__EXERCISE GOAL__:
Which of the lines below hold "computer"? Please return each one.

START THE DATA

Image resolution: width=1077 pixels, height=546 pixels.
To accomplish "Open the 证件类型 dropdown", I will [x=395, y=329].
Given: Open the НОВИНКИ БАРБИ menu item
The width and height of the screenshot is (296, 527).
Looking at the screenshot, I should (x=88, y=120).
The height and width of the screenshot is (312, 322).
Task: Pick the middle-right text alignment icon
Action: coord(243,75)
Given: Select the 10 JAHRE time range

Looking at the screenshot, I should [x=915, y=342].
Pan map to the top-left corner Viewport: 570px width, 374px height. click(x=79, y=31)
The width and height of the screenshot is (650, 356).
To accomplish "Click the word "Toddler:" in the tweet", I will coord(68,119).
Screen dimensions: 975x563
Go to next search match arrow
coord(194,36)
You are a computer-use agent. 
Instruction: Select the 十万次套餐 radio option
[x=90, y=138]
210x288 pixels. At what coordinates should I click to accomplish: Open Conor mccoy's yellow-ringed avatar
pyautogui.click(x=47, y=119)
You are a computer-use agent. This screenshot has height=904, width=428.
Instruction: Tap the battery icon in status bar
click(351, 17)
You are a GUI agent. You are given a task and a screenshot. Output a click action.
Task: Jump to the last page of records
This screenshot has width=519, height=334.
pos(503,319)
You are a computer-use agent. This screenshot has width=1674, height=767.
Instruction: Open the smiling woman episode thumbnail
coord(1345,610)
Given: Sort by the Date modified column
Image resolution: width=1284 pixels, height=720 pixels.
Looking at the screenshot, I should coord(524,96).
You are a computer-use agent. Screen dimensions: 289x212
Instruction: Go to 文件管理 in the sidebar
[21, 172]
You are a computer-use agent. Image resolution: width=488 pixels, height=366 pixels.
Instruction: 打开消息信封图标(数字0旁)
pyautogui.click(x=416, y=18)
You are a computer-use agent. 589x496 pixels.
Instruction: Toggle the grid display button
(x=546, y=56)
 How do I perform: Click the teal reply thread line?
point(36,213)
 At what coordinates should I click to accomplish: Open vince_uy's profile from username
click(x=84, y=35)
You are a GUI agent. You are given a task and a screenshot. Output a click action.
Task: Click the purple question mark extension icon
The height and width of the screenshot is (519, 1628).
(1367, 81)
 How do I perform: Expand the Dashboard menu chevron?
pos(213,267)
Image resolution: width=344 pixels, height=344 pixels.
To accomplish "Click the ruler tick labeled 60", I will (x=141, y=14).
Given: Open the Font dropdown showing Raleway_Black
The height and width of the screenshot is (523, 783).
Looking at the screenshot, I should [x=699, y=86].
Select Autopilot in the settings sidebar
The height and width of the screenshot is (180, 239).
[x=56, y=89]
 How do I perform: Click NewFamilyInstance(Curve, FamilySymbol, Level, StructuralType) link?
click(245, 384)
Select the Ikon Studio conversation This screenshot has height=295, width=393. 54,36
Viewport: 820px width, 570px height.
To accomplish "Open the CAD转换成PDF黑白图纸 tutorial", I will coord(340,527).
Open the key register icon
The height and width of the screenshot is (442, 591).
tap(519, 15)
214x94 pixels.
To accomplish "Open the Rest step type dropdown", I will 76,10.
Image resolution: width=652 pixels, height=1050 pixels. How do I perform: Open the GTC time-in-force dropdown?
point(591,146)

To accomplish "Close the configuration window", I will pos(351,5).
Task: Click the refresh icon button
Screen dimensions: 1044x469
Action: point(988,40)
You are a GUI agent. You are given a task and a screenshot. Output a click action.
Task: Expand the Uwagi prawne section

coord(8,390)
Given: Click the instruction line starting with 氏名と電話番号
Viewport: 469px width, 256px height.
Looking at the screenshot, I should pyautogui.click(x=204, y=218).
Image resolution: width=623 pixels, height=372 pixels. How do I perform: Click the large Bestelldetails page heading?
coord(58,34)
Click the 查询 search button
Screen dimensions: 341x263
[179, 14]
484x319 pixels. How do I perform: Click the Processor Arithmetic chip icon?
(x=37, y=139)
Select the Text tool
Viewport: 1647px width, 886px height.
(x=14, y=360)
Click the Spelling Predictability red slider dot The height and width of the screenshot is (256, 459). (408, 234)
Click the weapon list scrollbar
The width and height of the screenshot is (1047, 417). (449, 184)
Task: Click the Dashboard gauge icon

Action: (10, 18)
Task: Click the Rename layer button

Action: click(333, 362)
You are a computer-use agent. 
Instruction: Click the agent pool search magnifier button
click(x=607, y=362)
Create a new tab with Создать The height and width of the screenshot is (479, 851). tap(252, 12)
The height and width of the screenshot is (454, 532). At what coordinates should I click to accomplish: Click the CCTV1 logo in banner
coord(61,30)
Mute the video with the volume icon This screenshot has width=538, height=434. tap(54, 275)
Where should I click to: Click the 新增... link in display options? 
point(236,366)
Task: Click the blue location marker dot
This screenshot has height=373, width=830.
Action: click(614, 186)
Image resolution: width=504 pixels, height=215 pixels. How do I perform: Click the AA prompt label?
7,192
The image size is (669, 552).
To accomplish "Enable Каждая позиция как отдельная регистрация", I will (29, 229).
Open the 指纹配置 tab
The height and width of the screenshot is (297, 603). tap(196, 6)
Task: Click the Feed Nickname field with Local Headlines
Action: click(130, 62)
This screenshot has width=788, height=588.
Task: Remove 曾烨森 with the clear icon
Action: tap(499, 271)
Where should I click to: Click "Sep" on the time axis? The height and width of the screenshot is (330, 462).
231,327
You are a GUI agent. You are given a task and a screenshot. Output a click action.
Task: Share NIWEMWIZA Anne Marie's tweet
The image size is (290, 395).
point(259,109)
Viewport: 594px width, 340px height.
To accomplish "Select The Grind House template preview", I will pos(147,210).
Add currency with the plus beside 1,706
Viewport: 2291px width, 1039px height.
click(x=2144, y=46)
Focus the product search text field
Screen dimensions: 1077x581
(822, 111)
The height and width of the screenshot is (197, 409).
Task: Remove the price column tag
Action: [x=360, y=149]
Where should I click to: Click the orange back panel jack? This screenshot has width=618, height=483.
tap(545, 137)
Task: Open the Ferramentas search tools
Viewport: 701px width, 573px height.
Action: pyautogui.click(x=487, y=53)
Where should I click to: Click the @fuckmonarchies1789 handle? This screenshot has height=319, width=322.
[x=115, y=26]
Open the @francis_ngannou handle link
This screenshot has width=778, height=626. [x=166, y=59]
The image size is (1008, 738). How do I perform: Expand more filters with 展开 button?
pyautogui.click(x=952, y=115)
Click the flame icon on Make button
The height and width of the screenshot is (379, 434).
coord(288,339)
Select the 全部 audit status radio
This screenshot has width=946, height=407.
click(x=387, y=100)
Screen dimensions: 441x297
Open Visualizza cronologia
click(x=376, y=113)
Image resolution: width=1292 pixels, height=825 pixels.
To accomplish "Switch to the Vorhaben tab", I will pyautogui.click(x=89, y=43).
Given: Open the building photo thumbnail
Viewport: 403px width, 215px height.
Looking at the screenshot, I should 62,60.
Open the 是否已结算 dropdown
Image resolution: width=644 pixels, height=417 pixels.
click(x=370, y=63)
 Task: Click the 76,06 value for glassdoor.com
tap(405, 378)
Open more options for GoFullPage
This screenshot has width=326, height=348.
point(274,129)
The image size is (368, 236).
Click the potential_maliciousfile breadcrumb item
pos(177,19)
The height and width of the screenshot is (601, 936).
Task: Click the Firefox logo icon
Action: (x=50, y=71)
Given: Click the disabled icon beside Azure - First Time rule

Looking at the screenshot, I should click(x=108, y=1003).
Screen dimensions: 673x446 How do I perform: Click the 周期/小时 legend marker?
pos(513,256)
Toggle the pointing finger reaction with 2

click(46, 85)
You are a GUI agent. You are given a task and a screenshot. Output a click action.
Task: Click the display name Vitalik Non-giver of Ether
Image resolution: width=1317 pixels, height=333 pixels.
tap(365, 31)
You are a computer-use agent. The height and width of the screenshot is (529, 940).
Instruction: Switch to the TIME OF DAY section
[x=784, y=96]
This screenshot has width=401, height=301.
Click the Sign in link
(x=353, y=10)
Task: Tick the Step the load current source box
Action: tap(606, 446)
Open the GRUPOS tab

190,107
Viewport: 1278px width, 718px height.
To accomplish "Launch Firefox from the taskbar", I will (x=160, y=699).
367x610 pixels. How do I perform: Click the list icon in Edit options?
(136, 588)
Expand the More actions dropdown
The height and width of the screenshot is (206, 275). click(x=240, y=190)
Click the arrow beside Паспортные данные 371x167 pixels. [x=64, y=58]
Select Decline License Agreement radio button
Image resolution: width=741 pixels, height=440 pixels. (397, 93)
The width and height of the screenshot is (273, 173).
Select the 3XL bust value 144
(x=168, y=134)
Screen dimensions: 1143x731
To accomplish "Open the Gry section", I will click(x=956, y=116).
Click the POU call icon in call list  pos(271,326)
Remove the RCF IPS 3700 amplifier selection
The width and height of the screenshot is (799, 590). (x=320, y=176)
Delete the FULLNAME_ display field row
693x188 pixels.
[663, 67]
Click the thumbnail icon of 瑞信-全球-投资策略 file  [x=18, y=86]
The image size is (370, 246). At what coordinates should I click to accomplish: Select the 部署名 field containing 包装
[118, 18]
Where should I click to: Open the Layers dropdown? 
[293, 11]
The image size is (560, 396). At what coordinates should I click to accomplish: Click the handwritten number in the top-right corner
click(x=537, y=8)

END THE DATA

__FINISHED EXERCISE__:
You are a computer-use agent. 
You are a computer-use agent. This screenshot has height=904, width=428.
You are a computer-use agent. This screenshot has width=1674, height=767.
You are a computer-use agent. Screen dimensions: 289x212
You are a computer-use agent. Image resolution: width=488 pixels, height=366 pixels.
You are a computer-use agent. 589x496 pixels.
You are a computer-use agent. 
You are a computer-use agent. The height and width of the screenshot is (529, 940).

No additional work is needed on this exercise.